◆ **DATA FOR THIS TASK**:
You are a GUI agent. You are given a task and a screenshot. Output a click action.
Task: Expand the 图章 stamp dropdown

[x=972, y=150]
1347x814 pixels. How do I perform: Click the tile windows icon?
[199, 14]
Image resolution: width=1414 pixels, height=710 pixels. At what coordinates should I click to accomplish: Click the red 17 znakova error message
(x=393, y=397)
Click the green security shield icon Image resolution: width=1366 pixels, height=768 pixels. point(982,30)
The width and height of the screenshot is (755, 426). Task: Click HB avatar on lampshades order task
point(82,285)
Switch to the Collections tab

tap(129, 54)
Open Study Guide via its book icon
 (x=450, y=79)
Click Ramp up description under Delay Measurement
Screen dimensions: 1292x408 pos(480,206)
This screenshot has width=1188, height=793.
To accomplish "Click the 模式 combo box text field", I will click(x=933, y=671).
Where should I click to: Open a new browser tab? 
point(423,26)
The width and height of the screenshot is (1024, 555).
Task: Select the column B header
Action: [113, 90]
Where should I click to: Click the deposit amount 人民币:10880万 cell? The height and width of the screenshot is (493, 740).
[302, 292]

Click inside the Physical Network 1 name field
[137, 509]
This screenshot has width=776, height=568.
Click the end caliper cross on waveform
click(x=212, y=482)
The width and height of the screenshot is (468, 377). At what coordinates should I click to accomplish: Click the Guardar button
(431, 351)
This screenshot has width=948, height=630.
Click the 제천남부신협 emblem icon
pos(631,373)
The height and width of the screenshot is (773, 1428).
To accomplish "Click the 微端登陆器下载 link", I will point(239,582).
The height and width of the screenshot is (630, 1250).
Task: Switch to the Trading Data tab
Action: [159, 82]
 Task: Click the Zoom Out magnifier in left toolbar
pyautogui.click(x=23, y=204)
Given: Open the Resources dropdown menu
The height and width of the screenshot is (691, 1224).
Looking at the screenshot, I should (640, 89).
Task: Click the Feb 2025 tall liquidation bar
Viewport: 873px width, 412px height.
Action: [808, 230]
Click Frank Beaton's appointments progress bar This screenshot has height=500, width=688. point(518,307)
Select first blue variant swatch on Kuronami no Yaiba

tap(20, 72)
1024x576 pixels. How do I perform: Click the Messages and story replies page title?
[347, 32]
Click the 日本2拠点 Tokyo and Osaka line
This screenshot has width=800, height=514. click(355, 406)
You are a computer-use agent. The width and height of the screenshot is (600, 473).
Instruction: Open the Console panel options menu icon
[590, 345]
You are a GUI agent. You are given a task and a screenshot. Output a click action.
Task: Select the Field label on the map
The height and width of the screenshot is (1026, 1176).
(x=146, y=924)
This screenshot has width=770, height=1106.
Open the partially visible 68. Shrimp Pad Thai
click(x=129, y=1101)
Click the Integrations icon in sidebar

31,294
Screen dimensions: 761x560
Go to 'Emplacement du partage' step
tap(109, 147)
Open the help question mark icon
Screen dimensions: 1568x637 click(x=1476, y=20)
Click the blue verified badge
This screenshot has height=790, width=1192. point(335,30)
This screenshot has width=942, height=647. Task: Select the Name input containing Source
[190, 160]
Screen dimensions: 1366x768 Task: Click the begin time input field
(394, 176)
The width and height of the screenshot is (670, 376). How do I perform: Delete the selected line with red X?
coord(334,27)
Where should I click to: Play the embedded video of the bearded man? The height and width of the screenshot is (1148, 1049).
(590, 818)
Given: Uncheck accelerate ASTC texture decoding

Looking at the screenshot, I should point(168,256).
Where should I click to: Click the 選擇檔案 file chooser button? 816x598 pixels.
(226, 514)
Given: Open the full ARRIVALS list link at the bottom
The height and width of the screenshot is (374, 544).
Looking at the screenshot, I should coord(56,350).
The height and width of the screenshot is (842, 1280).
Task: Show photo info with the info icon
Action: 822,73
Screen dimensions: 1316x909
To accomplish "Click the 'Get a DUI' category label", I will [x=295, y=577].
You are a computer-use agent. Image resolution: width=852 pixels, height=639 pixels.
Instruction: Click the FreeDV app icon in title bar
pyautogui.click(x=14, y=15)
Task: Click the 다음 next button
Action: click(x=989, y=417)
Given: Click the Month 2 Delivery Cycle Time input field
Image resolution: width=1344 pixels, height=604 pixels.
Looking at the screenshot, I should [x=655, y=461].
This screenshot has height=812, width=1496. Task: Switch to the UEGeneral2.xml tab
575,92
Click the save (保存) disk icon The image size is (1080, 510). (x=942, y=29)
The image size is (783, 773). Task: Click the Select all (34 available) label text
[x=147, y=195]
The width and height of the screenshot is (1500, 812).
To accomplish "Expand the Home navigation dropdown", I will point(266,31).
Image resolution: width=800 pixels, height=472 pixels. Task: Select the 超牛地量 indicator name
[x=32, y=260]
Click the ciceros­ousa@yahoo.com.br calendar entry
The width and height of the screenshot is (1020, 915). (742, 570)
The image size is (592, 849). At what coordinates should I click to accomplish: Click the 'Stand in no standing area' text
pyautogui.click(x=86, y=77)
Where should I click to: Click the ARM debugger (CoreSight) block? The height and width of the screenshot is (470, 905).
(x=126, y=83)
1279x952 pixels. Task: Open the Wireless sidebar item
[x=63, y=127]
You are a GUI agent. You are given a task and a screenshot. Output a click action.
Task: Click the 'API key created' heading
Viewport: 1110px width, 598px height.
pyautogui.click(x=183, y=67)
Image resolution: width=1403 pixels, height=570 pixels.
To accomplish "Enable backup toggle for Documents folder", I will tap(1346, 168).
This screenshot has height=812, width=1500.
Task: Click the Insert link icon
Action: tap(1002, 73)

◆ **PROMPT**: The response must be an exact reproduction of all the entries.

◆ **RESULT OF THE TASK**:
You are a GUI agent. You are given a task and a screenshot. Output a click action.
Task: Expand the 图章 stamp dropdown

[x=972, y=150]
1347x814 pixels. How do I perform: Click the tile windows icon?
[199, 14]
Image resolution: width=1414 pixels, height=710 pixels. At what coordinates should I click to accomplish: Click the red 17 znakova error message
(x=393, y=397)
Click the green security shield icon Image resolution: width=1366 pixels, height=768 pixels. point(982,30)
The width and height of the screenshot is (755, 426). Task: Click HB avatar on lampshades order task
point(82,285)
Switch to the Collections tab

tap(129, 54)
Open Study Guide via its book icon
 (x=450, y=79)
Click Ramp up description under Delay Measurement
Screen dimensions: 1292x408 pos(480,206)
This screenshot has width=1188, height=793.
To accomplish "Click the 模式 combo box text field", I will click(x=933, y=671).
Where should I click to: Open a new browser tab? 
point(423,26)
The width and height of the screenshot is (1024, 555).
Task: Select the column B header
Action: [113, 90]
Where should I click to: Click the deposit amount 人民币:10880万 cell? The height and width of the screenshot is (493, 740).
[302, 292]

Click inside the Physical Network 1 name field
[137, 509]
This screenshot has width=776, height=568.
Click the end caliper cross on waveform
click(x=212, y=482)
The width and height of the screenshot is (468, 377). At what coordinates should I click to accomplish: Click the Guardar button
(431, 351)
This screenshot has width=948, height=630.
Click the 제천남부신협 emblem icon
pos(631,373)
The height and width of the screenshot is (773, 1428).
To accomplish "Click the 微端登陆器下载 link", I will point(239,582).
The height and width of the screenshot is (630, 1250).
Task: Switch to the Trading Data tab
Action: [159, 82]
 Task: Click the Zoom Out magnifier in left toolbar
pyautogui.click(x=23, y=204)
Given: Open the Resources dropdown menu
The height and width of the screenshot is (691, 1224).
Looking at the screenshot, I should (640, 89).
Task: Click the Feb 2025 tall liquidation bar
Viewport: 873px width, 412px height.
Action: [808, 230]
Click Frank Beaton's appointments progress bar This screenshot has height=500, width=688. point(518,307)
Select first blue variant swatch on Kuronami no Yaiba

tap(20, 72)
1024x576 pixels. How do I perform: Click the Messages and story replies page title?
[347, 32]
Click the 日本2拠点 Tokyo and Osaka line
This screenshot has width=800, height=514. click(355, 406)
You are a computer-use agent. The width and height of the screenshot is (600, 473).
Instruction: Open the Console panel options menu icon
[590, 345]
You are a GUI agent. You are given a task and a screenshot. Output a click action.
Task: Select the Field label on the map
The height and width of the screenshot is (1026, 1176).
(x=146, y=924)
This screenshot has width=770, height=1106.
Open the partially visible 68. Shrimp Pad Thai
click(x=129, y=1101)
Click the Integrations icon in sidebar

31,294
Screen dimensions: 761x560
Go to 'Emplacement du partage' step
tap(109, 147)
Open the help question mark icon
Screen dimensions: 1568x637 click(x=1476, y=20)
Click the blue verified badge
This screenshot has height=790, width=1192. point(335,30)
This screenshot has width=942, height=647. Task: Select the Name input containing Source
[190, 160]
Screen dimensions: 1366x768 Task: Click the begin time input field
(394, 176)
The width and height of the screenshot is (670, 376). How do I perform: Delete the selected line with red X?
coord(334,27)
Where should I click to: Play the embedded video of the bearded man? The height and width of the screenshot is (1148, 1049).
(590, 818)
Given: Uncheck accelerate ASTC texture decoding

Looking at the screenshot, I should point(168,256).
Where should I click to: Click the 選擇檔案 file chooser button? 816x598 pixels.
(226, 514)
Given: Open the full ARRIVALS list link at the bottom
The height and width of the screenshot is (374, 544).
Looking at the screenshot, I should coord(56,350).
The height and width of the screenshot is (842, 1280).
Task: Show photo info with the info icon
Action: 822,73
Screen dimensions: 1316x909
To accomplish "Click the 'Get a DUI' category label", I will [x=295, y=577].
You are a computer-use agent. Image resolution: width=852 pixels, height=639 pixels.
Instruction: Click the FreeDV app icon in title bar
pyautogui.click(x=14, y=15)
Task: Click the 다음 next button
Action: click(x=989, y=417)
Given: Click the Month 2 Delivery Cycle Time input field
Image resolution: width=1344 pixels, height=604 pixels.
Looking at the screenshot, I should [x=655, y=461].
This screenshot has height=812, width=1496. Task: Switch to the UEGeneral2.xml tab
575,92
Click the save (保存) disk icon The image size is (1080, 510). (x=942, y=29)
The image size is (783, 773). Task: Click the Select all (34 available) label text
[x=147, y=195]
The width and height of the screenshot is (1500, 812).
To accomplish "Expand the Home navigation dropdown", I will point(266,31).
Image resolution: width=800 pixels, height=472 pixels. Task: Select the 超牛地量 indicator name
[x=32, y=260]
Click the ciceros­ousa@yahoo.com.br calendar entry
The width and height of the screenshot is (1020, 915). (742, 570)
The image size is (592, 849). At what coordinates should I click to accomplish: Click the 'Stand in no standing area' text
pyautogui.click(x=86, y=77)
Where should I click to: Click the ARM debugger (CoreSight) block? The height and width of the screenshot is (470, 905).
(x=126, y=83)
1279x952 pixels. Task: Open the Wireless sidebar item
[x=63, y=127]
You are a GUI agent. You are given a task and a screenshot. Output a click action.
Task: Click the 'API key created' heading
Viewport: 1110px width, 598px height.
pyautogui.click(x=183, y=67)
Image resolution: width=1403 pixels, height=570 pixels.
To accomplish "Enable backup toggle for Documents folder", I will tap(1346, 168).
This screenshot has height=812, width=1500.
Task: Click the Insert link icon
Action: tap(1002, 73)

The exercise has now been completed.